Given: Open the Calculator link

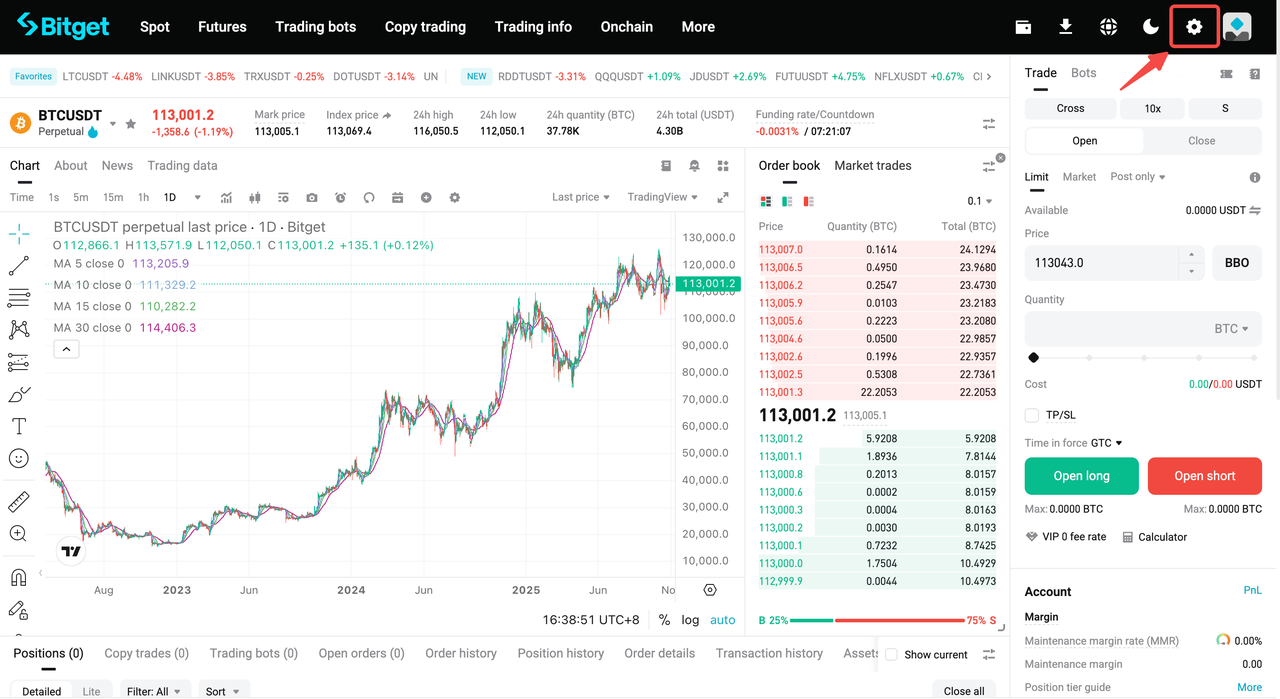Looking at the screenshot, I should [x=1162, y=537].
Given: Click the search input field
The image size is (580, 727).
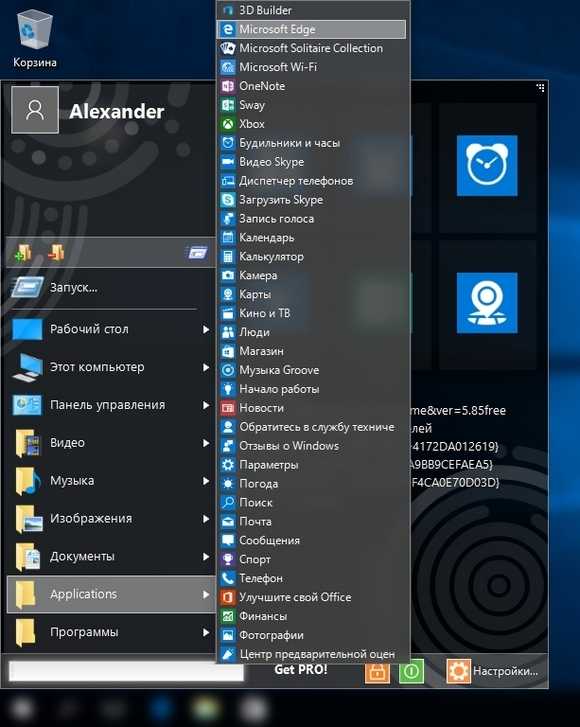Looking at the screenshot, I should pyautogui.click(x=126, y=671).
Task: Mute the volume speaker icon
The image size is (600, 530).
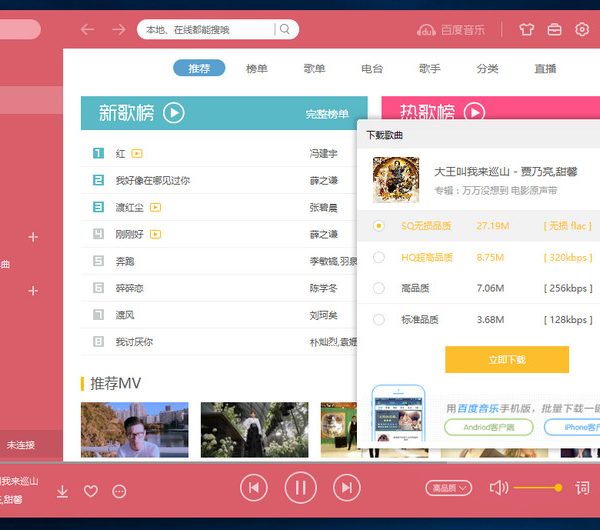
════════════════
All lines from the line containing "Task: Mute the volume speaker icon" through the end of the listing above are to be given again exactly; pictures are not part of the copy.

● **REPLY**
Task: Mute the volume speaker icon
The image size is (600, 530).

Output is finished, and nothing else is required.